'''

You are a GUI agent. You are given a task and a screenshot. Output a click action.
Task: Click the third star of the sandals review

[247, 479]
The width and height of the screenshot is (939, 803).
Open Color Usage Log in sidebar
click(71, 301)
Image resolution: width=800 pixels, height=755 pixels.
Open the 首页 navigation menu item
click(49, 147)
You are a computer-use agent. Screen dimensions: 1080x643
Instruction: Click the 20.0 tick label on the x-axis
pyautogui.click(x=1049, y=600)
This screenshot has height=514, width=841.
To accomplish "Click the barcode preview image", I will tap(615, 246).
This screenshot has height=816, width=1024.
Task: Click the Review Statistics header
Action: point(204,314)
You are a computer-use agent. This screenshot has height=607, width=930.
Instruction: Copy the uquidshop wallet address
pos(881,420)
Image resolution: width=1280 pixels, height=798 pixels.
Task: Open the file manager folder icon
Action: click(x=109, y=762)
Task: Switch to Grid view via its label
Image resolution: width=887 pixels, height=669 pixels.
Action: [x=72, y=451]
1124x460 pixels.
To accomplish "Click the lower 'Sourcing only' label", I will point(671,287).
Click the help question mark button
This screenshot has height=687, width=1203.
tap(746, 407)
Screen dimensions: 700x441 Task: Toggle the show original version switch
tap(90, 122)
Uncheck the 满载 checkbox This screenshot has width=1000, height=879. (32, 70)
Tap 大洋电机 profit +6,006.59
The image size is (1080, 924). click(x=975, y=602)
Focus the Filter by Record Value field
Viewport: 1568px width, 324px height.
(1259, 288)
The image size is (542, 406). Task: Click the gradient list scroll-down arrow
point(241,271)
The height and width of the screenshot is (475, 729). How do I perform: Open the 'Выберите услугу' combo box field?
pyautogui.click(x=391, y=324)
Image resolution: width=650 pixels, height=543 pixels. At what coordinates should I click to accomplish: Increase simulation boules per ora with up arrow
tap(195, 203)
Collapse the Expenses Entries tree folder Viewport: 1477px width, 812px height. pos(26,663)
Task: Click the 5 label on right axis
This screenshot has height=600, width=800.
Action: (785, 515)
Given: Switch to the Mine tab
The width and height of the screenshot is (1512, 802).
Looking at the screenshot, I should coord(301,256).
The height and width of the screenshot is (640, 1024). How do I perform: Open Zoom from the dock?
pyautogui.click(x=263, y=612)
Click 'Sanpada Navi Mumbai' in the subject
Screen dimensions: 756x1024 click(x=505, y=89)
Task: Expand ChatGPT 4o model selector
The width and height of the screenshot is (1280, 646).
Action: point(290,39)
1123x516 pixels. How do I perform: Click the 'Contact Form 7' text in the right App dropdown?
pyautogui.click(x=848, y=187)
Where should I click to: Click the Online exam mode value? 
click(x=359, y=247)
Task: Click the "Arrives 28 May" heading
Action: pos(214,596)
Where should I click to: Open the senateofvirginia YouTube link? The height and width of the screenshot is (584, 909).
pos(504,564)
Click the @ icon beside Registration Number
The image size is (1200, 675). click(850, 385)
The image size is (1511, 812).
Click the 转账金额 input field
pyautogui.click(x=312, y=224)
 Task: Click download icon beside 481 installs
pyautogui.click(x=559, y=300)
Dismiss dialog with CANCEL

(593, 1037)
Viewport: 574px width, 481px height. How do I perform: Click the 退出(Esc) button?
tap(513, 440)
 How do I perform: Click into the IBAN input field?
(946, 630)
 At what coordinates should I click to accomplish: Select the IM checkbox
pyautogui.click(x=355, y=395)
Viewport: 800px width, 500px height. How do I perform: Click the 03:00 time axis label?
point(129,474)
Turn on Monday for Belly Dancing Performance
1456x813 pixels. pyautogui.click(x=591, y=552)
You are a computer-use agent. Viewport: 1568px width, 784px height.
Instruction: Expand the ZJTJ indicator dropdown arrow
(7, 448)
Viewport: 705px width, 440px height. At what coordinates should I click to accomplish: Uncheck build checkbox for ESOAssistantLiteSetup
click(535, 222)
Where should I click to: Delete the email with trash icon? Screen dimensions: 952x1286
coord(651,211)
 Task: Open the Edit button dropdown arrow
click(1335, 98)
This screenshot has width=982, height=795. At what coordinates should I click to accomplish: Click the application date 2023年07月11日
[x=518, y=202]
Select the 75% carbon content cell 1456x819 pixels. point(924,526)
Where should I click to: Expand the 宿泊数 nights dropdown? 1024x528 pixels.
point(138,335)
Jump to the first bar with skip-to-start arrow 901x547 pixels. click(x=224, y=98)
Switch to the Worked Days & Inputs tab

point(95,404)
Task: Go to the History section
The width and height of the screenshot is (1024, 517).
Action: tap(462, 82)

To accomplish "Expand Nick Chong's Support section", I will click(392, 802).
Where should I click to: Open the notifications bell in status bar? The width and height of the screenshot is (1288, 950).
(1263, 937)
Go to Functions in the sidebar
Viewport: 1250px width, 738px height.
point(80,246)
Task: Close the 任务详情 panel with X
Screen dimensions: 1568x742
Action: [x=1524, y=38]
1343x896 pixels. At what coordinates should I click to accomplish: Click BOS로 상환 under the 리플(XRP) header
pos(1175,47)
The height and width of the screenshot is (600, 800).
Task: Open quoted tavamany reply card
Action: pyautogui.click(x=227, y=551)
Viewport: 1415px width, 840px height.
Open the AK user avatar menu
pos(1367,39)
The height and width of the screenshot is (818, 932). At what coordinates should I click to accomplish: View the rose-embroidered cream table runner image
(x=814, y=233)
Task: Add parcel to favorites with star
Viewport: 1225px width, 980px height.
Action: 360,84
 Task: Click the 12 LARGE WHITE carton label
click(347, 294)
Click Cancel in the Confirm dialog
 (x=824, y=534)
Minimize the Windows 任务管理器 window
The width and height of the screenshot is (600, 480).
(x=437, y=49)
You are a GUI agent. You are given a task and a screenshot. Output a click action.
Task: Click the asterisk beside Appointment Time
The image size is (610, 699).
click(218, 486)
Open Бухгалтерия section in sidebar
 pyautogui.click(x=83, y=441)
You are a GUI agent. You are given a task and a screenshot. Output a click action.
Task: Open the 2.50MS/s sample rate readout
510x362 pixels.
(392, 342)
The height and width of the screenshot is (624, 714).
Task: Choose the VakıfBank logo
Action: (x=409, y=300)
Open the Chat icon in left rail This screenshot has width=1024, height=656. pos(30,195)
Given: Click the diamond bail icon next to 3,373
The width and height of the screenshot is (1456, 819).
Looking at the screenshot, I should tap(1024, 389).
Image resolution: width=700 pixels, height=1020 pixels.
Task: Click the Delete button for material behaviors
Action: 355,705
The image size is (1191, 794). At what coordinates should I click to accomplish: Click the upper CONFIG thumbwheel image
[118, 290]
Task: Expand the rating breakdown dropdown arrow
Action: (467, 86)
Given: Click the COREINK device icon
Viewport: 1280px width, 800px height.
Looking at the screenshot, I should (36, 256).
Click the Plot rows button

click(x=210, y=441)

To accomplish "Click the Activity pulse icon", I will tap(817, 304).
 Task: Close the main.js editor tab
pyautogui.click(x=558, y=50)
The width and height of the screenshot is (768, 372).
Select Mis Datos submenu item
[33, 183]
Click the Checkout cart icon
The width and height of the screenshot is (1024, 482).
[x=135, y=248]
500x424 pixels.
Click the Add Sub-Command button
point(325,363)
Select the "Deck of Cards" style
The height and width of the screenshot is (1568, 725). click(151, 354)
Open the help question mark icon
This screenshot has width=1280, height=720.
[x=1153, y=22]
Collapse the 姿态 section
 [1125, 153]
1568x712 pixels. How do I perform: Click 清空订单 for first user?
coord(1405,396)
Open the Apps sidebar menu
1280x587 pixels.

'''

### Work instructions
Scan the entries and show every line in which the word "computer" is found.

### Answer to the exercise
You are a computer-use agent. Screen dimensions: 1080x643
You are a computer-use agent. This screenshot has height=607, width=930.
You are a computer-use agent. Viewport: 1568px width, 784px height.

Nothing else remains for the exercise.